After being accepted, you’ll get an email that will look like this (scrubbed for confidentiality):
When you click “View Deal and Invest”, you’ll see the Investment Memo. This is the moment you’ve been waiting for: doing your first deal!
Doing Your First Deal
The deals that good syndicate leads put forward are highly curated and usually of phenomenal quality. Which is awesome, but it also creates a big problem for the solo angel investor who has to pick and choose carefully! At the end of the day, liking a startup and investing are two different things. And you’ll need a framework that you use to decide which ones you invest in.
For me, this is still a work in progress, but here’s how I approach it:
Digest the Info
I always start by reading the Investment Memo, which provides key information on the startup.

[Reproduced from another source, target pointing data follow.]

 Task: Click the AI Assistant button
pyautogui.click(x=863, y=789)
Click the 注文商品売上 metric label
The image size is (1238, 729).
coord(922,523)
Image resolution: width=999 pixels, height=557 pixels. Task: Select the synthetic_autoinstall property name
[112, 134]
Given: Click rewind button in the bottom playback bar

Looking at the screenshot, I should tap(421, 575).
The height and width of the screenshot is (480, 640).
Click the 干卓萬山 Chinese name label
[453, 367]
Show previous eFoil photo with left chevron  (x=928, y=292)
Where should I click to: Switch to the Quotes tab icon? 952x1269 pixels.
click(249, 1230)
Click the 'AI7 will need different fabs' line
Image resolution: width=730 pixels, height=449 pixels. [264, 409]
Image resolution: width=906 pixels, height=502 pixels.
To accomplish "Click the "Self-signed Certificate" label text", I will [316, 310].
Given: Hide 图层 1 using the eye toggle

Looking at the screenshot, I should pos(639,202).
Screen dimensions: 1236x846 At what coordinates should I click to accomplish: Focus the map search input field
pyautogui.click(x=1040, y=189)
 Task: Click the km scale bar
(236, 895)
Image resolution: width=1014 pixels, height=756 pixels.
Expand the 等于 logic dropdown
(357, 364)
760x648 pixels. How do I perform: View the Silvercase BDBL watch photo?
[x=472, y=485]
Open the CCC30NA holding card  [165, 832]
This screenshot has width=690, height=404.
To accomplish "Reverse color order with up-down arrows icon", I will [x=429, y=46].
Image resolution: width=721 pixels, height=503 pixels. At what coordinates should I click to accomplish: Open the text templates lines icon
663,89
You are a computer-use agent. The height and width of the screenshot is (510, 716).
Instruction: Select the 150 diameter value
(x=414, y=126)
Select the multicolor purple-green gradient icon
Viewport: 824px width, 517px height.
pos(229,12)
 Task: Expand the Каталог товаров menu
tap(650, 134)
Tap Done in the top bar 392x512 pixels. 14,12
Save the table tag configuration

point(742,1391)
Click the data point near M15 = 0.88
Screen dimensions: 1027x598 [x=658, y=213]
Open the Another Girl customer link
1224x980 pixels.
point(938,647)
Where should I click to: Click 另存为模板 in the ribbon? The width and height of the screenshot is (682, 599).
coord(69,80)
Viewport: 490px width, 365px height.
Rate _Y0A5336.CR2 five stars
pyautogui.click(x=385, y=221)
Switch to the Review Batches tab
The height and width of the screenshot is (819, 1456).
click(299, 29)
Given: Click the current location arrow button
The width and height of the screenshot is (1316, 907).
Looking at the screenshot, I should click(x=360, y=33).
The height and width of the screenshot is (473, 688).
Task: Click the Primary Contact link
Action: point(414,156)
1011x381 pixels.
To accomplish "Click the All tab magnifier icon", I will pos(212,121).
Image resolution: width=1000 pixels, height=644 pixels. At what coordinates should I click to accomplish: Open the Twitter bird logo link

Memos are highly confidential overviews of the startups and the investment opportunity. If you’d like to read one for yourself, Bessemer Ventures posts all of their memos online (shopify, pinterest, linkedin, & more), and they’re all amazing reads! Also Sequoia’s investment memo for Youtube leaked a while ago as part of a lawsuit, and you can read it on page 16 of the document here.
In the memo, you should see a brief overview (30 second read): covering the big hairy problem, vision statement, how it works, the syndicate lead’s personal reasons for why they like the startup, and a historical timeline of the startup (like maybe they were a YC company, or who their other VC investors are). You might also get company highlights/stats on the company like historical user growth/revenue growth, cash on hand, etc. Beyond the brief overview, you should expect to see deeper dive paragraphs into problem statements, product, traction, business model & competition, and team overview.
Ask Three Big Questions:
When I’m finished reading, I use a simple framework for picking the startups I invest in:
- Can I see a clear path to $1B in annual revenue?
- Could I help this startup in some material way?
- Will this startup help further humanity?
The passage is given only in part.